Electronic – Does burying a cable shield it

environmental-sealingsensorshielding

TL;DR: Does burying a cable provide shielding? I.e., is a shielded cable in air equivalent to an unshielded cable buried ~ 6 inches in soil?

Long:
I'm a technician at a university. I don't have formal training in electrical engineering, but one of my tasks is designing an environmental monitoring system for the field. Analog voltage sensors (thermocouples) will be read by a device in the field, and the signal will be passed ~100 m to a datalogger via shallow buried cables. In selecting these cables, I was concerned about voltage drop (since thermocouple signal is a very low voltage to begin with) and cable shielding (since there are power transmission lines in the area, and AC power supply for the datalogger in the same enclosure box). I asked a more experienced technician for advice, and he advised that in this application he would be concerned about both things.

However, when I approached the project manager about this, I was told not to worry about voltage drop (no reason given), and that burying an unshielded cable was "the same as shielding it". I can order unshielded cable and spend no further time on the issue… but I'm concerned that the manager is just trying to save a buck, and that this could come back to bite us (i.e., I'll be creating more work for myself) in the future.

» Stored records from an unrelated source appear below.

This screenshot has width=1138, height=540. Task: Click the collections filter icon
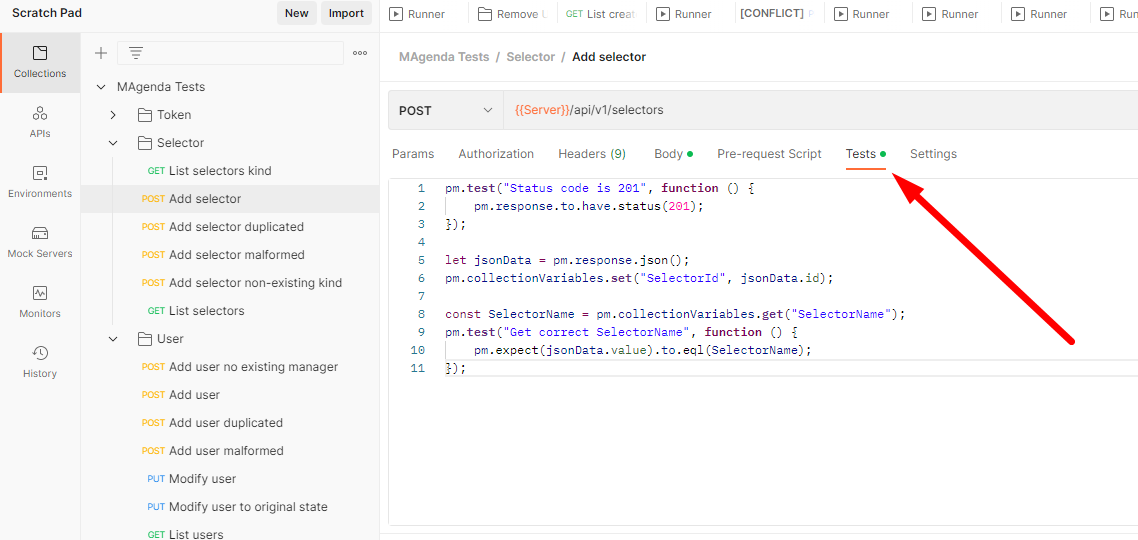pos(136,53)
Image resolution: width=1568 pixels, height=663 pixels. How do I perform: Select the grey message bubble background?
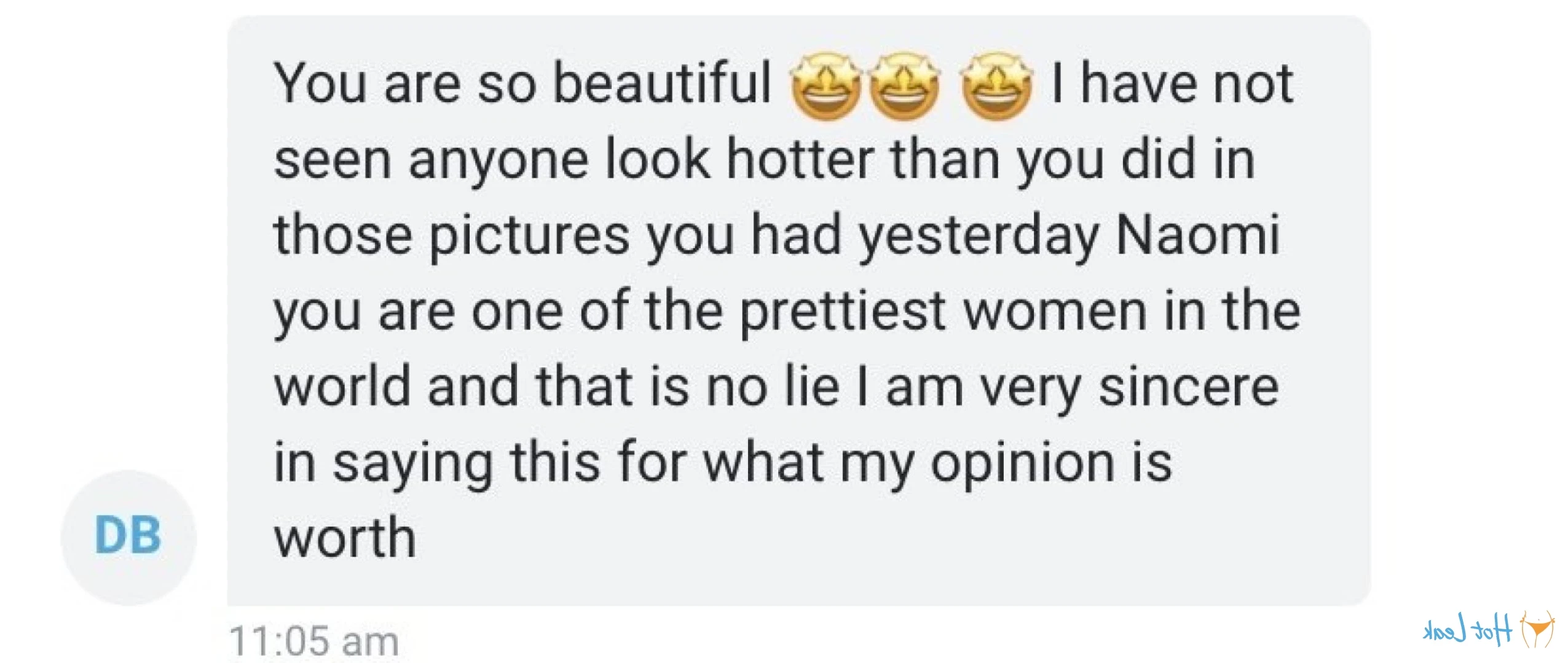click(x=798, y=310)
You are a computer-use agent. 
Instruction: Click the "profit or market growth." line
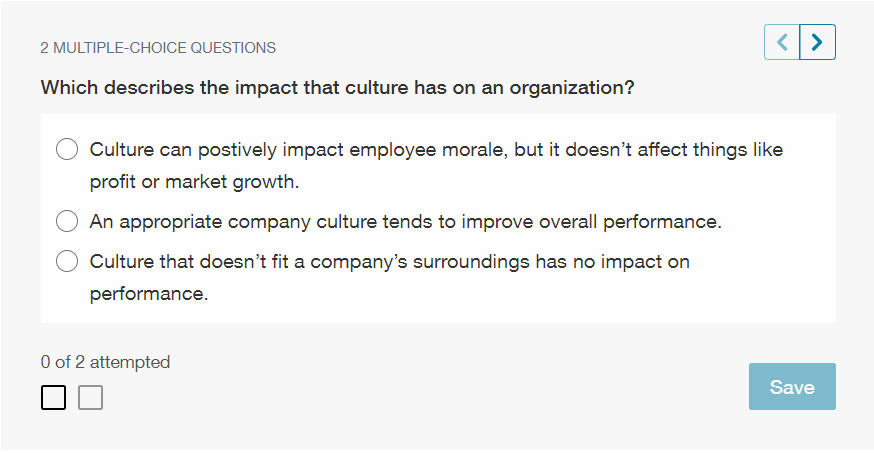tap(194, 183)
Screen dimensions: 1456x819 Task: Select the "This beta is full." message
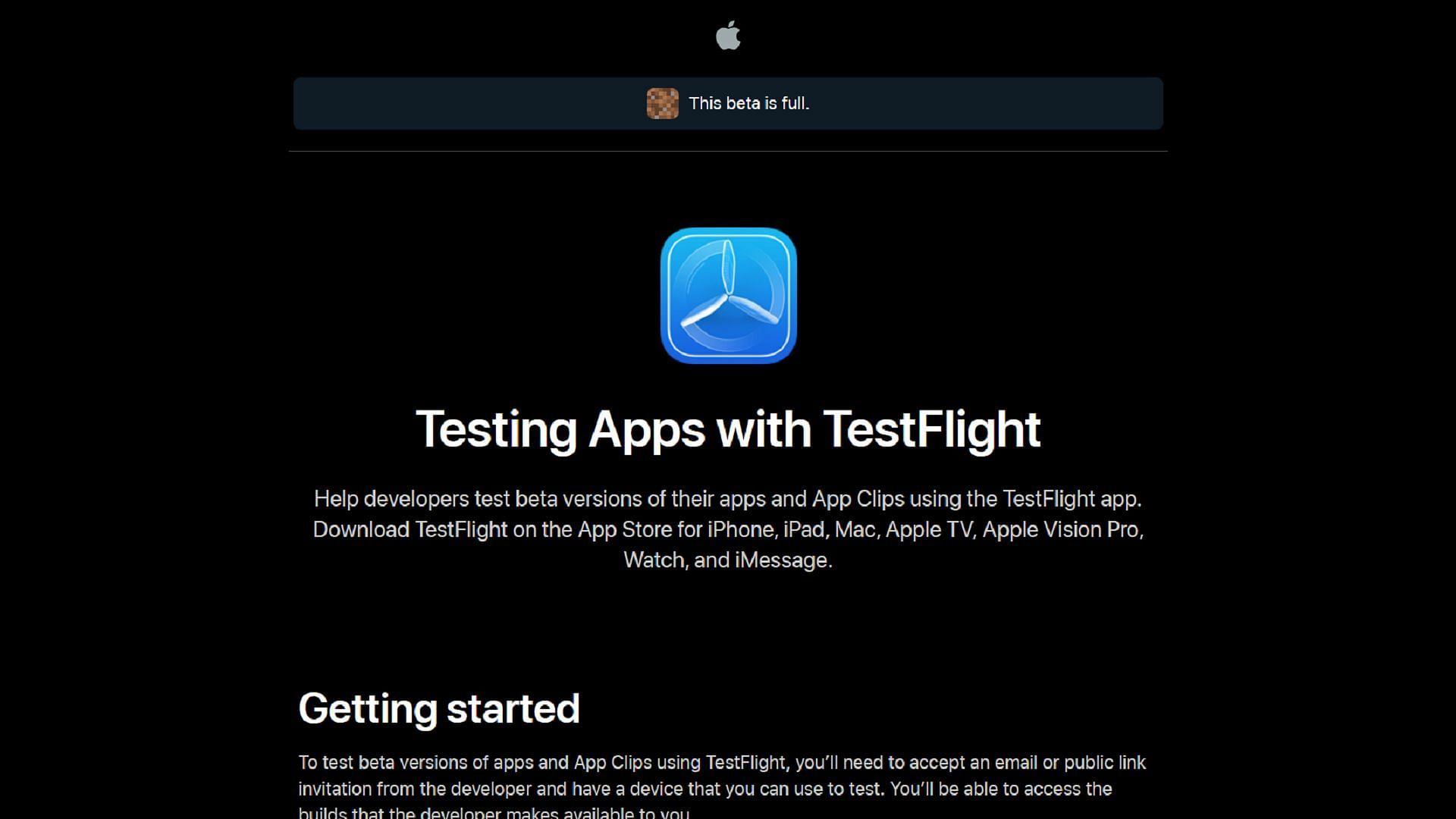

I'm also generally curious. Is he correct in saying that a shielded cable and an unshielded cable buried less than 6 inches in soil are equivalent?

*Edit to add detail: the site is a pine forest with well-drained (dry), predominantly sandy soil. I don't have much experience to go on, but I would say it's fairly quiet for EM. There's one high-power line ~200 m from the thermocouples, and 120V AC running through outdoor extension cords – the 120V lines are co-located, and will run alongside the TC's in some cases.

**Edit to clarify: I'm not concerned about voltage drop on the thermocouple itself. I'm concerned about drop on the 100 m cable that will carry the signal from the thermocouple voltage-reader (a Campbell Scientific AM16/32B multiplexer) back to the datalogger (a Campbell CR1000).

Best Answer

It's largely down to moisture content.

Put an unshielded cable in a few inches of dry sand with still more inches of dry sand below it and it will look largely like an unshielded cable placed above ground with respect to electric fields it might generate. Maybe dielectric losses will reduce high frequency E-field values.

As for magnetic fields they'll be hardly diminished at all.

Water content makes life difficult for E-fields and salt water is much better at shielding than tap water. This is why it's so darn difficult to use radio waves under water. Penetration is very poor except at profoundly low frequencies.